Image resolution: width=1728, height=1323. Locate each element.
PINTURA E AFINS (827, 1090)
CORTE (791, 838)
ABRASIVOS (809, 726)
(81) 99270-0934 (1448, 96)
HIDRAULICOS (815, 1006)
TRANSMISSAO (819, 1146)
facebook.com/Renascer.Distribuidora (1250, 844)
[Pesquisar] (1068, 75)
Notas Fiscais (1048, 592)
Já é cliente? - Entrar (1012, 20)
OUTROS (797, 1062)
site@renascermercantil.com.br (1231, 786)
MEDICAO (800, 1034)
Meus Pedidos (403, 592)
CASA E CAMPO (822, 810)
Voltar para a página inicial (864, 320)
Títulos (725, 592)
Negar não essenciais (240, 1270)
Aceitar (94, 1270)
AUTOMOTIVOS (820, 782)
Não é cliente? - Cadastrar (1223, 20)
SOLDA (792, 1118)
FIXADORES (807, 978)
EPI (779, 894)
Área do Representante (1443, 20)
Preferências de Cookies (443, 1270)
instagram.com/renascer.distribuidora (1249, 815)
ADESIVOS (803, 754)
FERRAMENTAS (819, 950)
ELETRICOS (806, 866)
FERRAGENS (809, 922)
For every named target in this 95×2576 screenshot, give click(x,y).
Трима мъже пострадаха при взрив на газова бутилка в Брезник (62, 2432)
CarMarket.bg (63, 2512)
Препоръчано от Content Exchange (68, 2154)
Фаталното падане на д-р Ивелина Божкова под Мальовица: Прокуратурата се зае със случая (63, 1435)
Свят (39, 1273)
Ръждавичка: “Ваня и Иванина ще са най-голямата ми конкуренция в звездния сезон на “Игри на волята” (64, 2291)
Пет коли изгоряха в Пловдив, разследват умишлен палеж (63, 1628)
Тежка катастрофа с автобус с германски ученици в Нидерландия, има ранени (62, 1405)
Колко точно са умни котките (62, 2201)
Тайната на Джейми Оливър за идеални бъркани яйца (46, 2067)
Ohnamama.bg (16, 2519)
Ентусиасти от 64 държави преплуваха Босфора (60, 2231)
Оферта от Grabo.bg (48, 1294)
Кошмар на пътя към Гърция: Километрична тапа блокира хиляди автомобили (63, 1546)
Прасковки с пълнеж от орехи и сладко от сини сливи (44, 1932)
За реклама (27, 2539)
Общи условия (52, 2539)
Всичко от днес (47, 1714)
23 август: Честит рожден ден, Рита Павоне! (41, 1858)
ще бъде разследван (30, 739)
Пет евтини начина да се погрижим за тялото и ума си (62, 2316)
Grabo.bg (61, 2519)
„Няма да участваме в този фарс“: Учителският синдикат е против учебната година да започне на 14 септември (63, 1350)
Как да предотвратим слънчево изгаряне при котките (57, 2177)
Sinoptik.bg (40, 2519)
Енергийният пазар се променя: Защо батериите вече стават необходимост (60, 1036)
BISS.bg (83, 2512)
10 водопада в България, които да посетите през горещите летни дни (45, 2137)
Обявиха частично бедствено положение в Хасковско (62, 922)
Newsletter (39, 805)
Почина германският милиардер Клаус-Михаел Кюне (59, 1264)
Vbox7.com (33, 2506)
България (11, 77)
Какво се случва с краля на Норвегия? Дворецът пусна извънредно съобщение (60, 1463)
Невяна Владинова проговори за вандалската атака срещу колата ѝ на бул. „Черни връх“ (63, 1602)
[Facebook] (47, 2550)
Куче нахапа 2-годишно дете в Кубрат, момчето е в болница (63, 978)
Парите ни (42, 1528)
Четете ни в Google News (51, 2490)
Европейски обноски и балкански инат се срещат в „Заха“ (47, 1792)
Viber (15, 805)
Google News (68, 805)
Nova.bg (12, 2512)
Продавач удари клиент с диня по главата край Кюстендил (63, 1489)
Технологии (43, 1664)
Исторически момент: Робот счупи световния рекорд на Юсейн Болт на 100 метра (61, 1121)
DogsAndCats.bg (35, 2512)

++++++++

**Work instruction**
Within the material above, extract exactly the lines that start at the line containing "Ohnamama.bg (16, 2519)" and stop after the line containing "септември (63, 1350)", and only those.

**Solution**
Ohnamama.bg (16, 2519)
Ентусиасти от 64 държави преплуваха Босфора (60, 2231)
Оферта от Grabo.bg (48, 1294)
Кошмар на пътя към Гърция: Километрична тапа блокира хиляди автомобили (63, 1546)
Прасковки с пълнеж от орехи и сладко от сини сливи (44, 1932)
За реклама (27, 2539)
Общи условия (52, 2539)
Всичко от днес (47, 1714)
23 август: Честит рожден ден, Рита Павоне! (41, 1858)
ще бъде разследван (30, 739)
Пет евтини начина да се погрижим за тялото и ума си (62, 2316)
Grabo.bg (61, 2519)
„Няма да участваме в този фарс“: Учителският синдикат е против учебната година да започне на 14 септември (63, 1350)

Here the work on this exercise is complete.